El circo me marcó de niño. Me sentaba en primera fila a pie de pista donde podía oler el aliento de los leones. Rezaba aterrorizado más que en misa de domingo cuando aquellos animales se acercaban y golpeaban con fiereza la reja tambaleante ante mis ojos. Luego, el resto de la función, todo lo demás era divertido. Los elefantes daban vueltas como Sísifos cansados y borrachos, los perros jugaban al fútbol y los monos fumaban. Los demás niños se reían cuanto más humanizaban a aquellos animales mientras que yo me entristecía al descubrir que los humanos somos un animal más. Ya no fui el mismo desde aquella tarde de circo y cuando jugaba en el recreo o asistía a una fiesta de cumpleaños, me quedaba absorto en una esquina contemplando a mis compañeros de especie como si fueran animales de circo adiestrados por algún domador invisible.
Los niños ya no se harán filósofos en el circo porque ya no habrá leones, ni monos ni perros saltimbanquis, solo humanos trabajando como bestias bajo una carpa.
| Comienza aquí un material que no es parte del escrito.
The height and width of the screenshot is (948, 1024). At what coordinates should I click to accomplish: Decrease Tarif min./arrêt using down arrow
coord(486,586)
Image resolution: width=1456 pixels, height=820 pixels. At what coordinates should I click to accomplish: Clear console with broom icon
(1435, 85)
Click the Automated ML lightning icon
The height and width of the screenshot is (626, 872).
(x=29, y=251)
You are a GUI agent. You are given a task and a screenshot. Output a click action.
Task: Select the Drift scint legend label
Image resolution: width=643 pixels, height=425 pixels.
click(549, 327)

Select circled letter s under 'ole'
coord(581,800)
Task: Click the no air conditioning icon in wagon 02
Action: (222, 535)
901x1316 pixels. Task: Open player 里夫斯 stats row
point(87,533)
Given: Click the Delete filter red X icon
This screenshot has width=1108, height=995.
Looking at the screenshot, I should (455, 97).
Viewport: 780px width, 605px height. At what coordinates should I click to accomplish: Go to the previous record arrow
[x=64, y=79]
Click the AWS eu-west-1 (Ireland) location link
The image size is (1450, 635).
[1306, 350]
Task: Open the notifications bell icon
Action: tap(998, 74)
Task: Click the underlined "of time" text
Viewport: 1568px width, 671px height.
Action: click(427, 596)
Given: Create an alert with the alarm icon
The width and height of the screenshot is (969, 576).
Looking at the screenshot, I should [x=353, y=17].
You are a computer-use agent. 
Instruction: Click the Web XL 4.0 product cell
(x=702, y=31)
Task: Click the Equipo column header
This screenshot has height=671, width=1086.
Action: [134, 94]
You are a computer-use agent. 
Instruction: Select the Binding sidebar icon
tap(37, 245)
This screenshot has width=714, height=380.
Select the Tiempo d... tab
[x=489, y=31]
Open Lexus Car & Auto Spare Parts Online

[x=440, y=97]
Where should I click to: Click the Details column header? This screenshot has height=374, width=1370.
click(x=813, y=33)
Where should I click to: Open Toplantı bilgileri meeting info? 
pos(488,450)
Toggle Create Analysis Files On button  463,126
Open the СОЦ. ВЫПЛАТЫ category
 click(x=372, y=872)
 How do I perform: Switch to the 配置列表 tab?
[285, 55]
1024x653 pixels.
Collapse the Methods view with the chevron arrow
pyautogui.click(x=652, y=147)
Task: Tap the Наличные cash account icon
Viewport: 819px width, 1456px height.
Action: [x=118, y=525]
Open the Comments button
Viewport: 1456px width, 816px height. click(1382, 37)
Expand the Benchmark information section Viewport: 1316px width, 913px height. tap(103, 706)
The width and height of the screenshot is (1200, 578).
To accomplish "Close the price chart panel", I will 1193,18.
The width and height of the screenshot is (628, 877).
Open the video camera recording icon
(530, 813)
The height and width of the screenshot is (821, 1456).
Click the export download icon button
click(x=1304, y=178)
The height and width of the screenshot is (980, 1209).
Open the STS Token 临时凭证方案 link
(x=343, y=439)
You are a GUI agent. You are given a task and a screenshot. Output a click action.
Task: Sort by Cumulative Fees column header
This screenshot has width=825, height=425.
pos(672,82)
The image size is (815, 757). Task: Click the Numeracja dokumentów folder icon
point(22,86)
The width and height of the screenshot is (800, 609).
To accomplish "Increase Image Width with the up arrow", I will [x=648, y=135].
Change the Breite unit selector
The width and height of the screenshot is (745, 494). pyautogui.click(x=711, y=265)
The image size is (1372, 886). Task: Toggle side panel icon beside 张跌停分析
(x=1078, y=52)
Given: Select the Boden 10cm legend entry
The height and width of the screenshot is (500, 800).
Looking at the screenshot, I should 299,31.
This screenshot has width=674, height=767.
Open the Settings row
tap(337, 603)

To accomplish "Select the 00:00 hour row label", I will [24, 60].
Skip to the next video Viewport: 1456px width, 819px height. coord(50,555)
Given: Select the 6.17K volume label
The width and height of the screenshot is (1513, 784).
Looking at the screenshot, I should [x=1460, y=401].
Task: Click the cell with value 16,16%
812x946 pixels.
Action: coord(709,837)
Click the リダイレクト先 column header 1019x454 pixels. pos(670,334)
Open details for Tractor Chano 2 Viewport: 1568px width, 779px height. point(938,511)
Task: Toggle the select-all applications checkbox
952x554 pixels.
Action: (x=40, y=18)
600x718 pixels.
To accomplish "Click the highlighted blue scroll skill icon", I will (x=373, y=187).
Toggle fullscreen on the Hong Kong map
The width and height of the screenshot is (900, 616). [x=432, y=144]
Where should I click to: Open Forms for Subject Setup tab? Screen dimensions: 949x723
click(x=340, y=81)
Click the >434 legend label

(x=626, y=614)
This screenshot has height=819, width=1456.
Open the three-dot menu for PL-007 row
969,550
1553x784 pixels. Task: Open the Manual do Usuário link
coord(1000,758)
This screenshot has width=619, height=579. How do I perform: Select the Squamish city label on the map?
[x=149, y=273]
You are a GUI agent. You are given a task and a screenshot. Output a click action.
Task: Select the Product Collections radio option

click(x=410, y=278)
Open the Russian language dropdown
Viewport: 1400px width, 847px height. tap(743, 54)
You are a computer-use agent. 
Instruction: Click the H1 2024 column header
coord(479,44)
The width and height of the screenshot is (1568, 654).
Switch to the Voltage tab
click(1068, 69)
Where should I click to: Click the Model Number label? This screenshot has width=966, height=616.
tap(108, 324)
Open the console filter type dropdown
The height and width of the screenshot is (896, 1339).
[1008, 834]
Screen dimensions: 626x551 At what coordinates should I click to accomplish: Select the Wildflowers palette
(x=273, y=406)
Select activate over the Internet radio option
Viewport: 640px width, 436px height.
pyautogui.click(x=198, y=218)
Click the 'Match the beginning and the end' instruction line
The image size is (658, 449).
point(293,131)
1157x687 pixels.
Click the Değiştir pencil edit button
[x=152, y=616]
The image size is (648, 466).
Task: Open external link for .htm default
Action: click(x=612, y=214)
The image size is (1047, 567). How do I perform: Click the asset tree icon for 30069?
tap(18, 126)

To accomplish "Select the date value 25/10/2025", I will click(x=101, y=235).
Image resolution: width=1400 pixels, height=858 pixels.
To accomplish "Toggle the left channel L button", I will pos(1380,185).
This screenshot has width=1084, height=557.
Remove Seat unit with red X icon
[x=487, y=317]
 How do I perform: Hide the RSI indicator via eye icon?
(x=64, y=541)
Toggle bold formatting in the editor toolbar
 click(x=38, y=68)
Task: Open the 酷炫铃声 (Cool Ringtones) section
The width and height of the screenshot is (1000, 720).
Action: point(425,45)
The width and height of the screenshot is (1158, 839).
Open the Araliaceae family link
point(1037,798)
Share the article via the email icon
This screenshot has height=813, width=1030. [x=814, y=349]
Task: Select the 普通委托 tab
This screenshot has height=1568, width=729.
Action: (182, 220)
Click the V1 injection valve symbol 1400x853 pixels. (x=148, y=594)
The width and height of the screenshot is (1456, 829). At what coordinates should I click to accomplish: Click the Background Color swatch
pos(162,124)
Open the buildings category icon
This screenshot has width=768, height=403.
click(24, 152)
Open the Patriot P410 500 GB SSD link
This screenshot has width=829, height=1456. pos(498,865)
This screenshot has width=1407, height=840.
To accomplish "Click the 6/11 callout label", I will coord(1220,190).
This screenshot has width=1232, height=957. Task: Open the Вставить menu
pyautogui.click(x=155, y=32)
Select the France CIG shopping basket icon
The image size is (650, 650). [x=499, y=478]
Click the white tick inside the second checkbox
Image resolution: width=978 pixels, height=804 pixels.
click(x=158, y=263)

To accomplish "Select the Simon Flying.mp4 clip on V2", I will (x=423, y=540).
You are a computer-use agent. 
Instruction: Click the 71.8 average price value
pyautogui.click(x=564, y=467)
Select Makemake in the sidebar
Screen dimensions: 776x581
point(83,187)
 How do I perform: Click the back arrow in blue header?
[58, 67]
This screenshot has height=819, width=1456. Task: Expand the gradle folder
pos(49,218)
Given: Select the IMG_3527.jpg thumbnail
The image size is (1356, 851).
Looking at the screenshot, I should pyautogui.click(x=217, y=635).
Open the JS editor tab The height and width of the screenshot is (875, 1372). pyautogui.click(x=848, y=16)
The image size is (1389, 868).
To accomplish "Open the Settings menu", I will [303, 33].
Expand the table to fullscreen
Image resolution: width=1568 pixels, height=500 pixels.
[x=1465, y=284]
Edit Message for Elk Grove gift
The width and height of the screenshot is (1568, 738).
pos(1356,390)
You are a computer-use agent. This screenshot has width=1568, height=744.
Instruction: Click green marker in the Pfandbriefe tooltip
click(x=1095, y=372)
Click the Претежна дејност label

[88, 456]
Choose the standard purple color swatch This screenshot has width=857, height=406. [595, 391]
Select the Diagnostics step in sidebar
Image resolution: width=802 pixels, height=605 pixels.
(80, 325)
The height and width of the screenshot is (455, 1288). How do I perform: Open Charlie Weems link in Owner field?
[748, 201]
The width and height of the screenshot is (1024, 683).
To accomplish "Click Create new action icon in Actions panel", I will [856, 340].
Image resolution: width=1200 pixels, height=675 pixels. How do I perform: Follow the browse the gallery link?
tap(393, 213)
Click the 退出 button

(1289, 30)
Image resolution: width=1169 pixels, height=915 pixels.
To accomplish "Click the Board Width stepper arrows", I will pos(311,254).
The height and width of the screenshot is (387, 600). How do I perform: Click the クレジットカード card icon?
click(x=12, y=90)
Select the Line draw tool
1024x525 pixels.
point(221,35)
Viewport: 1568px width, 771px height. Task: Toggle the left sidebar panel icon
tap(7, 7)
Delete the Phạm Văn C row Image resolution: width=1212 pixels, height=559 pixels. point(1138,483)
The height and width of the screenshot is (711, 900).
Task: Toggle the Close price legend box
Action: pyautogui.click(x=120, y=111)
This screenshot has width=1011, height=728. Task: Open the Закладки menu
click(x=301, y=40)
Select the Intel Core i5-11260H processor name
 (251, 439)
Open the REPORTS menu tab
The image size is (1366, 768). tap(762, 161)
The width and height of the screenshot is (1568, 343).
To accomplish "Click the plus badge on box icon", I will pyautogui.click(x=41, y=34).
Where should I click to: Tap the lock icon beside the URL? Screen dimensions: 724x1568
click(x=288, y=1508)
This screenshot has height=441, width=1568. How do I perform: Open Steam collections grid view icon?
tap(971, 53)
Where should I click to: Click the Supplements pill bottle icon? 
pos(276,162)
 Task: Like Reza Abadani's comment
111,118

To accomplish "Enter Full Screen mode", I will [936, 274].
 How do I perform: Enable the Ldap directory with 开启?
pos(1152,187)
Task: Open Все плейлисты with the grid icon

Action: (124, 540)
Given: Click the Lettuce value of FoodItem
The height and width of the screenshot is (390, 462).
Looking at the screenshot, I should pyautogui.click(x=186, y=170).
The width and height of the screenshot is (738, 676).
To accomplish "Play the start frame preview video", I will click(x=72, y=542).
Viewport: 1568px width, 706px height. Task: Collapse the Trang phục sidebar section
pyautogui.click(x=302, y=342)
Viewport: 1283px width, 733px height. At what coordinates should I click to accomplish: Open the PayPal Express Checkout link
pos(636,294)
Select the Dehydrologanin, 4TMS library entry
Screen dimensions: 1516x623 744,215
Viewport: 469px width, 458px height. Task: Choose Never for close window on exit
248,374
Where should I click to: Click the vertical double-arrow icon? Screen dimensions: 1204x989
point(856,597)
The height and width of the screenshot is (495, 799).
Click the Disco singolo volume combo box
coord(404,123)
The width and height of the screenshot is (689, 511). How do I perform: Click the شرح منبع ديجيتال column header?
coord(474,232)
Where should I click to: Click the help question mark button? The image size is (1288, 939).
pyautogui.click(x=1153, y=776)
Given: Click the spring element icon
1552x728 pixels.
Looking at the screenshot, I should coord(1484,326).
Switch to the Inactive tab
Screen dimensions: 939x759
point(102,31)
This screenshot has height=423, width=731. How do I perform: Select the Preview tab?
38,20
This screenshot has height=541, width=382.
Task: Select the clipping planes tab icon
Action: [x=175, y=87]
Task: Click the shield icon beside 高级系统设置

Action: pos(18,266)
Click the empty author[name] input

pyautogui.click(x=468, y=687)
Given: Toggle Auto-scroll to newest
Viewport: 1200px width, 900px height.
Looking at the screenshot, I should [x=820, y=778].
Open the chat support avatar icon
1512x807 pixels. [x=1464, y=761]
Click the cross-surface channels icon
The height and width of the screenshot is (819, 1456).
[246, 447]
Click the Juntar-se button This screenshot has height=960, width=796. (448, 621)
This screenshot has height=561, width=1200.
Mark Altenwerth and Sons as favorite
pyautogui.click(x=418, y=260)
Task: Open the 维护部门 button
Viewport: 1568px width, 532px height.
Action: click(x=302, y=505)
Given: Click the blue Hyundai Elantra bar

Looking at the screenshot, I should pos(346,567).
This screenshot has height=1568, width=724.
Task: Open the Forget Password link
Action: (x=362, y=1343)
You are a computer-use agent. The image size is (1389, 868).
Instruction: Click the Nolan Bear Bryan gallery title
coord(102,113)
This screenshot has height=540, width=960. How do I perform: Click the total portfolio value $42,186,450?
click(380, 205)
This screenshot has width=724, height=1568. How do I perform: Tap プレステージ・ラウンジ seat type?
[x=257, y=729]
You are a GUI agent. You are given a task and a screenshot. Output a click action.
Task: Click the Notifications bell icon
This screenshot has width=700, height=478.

Lo impide la nueva ley de bienestar animal. Creo que es una ley necesaria en un país como el nuestro, donde las parejas prefieren ponerle vestidos a sus mascotas antes que concebir y educar hijos humanos.
Afortunadamente para mí, devoto del huevo frito, esta norma no ha seguido a pie juntillas a aquellas chicas que denunciaron las supuestas violaciones de las gallinas. Espero que al menos esta ley salga mejor que otras y no veamos orangutanes por las calles, como en una de esas series distópicas que tanto le gustan a Torrecillas. Pongo la radio y leo la prensa, y me vuelve el terror como en aquella tarde ante los leones. Nos quitan los animales bajo la carpa pero el circo humano continúa.